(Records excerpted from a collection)
----
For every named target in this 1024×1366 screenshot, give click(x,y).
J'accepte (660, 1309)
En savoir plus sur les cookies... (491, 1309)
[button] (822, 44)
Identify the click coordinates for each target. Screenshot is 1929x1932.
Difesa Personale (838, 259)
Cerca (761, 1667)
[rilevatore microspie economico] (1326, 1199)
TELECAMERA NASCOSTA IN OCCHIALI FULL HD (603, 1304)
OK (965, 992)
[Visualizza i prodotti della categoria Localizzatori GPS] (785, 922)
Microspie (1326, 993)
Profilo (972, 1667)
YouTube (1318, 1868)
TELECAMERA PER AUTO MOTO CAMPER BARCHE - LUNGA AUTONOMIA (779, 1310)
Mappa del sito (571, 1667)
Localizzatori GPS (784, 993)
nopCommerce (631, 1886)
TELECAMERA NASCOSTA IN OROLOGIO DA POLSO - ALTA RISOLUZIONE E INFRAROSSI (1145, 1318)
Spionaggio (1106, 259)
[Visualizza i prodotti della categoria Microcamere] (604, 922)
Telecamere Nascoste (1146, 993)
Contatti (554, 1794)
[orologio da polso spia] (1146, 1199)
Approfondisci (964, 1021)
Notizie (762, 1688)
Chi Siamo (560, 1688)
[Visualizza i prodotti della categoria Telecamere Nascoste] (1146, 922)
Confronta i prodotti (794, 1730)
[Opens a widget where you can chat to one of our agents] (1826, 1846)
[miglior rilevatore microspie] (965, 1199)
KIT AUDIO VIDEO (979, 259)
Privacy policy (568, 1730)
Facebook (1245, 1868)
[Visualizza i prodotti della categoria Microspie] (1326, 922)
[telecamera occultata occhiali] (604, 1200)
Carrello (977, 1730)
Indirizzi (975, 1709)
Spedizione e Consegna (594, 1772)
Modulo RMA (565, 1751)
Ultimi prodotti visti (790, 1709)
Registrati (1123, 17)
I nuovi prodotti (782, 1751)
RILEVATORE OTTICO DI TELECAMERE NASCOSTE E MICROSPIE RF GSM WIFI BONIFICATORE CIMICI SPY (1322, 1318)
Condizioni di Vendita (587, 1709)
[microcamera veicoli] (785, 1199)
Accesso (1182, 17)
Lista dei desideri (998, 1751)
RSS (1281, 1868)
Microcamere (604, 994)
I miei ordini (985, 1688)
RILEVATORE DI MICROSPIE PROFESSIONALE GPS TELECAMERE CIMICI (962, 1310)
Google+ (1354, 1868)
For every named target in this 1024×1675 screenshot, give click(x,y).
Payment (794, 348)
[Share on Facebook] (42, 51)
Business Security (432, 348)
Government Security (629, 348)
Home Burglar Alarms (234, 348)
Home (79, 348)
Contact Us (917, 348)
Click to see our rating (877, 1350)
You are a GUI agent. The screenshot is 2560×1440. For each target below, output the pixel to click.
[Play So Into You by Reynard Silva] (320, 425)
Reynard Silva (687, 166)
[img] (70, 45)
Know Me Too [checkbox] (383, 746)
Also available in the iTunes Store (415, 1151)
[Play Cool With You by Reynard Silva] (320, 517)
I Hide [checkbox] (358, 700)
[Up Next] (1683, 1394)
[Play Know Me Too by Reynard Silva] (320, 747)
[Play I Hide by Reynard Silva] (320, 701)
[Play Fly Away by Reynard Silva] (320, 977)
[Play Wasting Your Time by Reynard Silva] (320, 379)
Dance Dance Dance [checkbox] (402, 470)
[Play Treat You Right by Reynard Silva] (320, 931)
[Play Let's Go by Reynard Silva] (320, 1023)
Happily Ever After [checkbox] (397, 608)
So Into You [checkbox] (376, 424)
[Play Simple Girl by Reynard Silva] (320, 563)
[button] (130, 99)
----
§ **About this task**
Retype exactly the lines above, from the one with "[Visualizza i prodotti della categoria Microcamere]" through the one with "Chi Siamo (560, 1688)", inclusive.

§ **Result for this task**
[Visualizza i prodotti della categoria Microcamere] (604, 922)
Telecamere Nascoste (1146, 993)
Contatti (554, 1794)
[orologio da polso spia] (1146, 1199)
Approfondisci (964, 1021)
Notizie (762, 1688)
Chi Siamo (560, 1688)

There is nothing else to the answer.